Records shown START

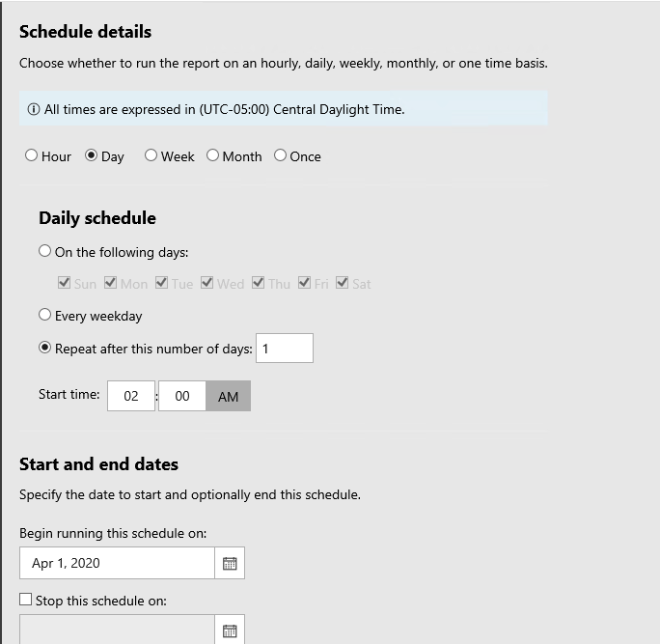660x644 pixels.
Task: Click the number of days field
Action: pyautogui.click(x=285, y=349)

Records shown END
Records shown START

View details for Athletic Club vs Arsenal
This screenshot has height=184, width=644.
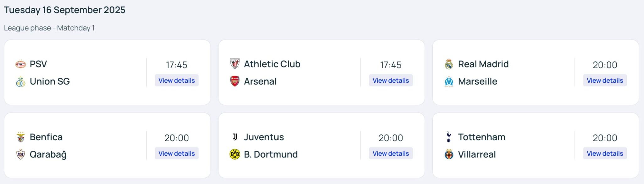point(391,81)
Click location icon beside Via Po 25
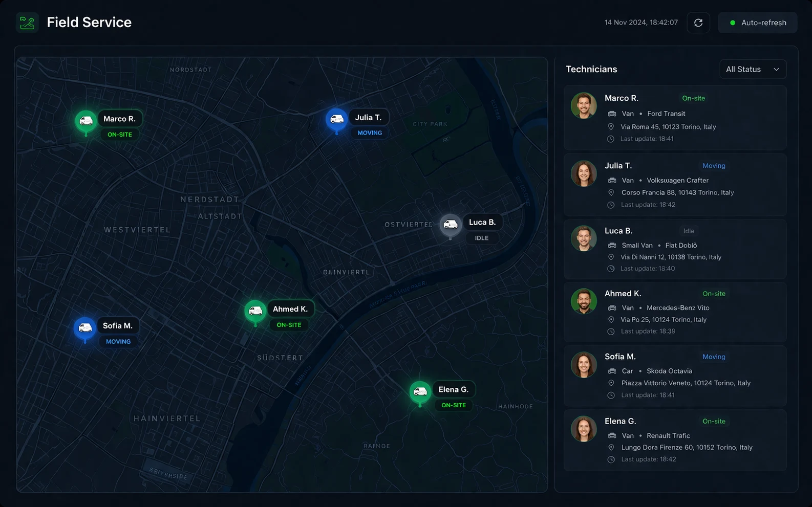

Records shown END

A clean copy is needed of the lines above from the one with "View details for Athletic Club vs Arsenal" up to and including the one with "Click location icon beside Via Po 25". Please set it down exactly, with no pictures.

Solved problem:
View details for Athletic Club vs Arsenal
This screenshot has height=184, width=644.
point(391,81)
Click location icon beside Via Po 25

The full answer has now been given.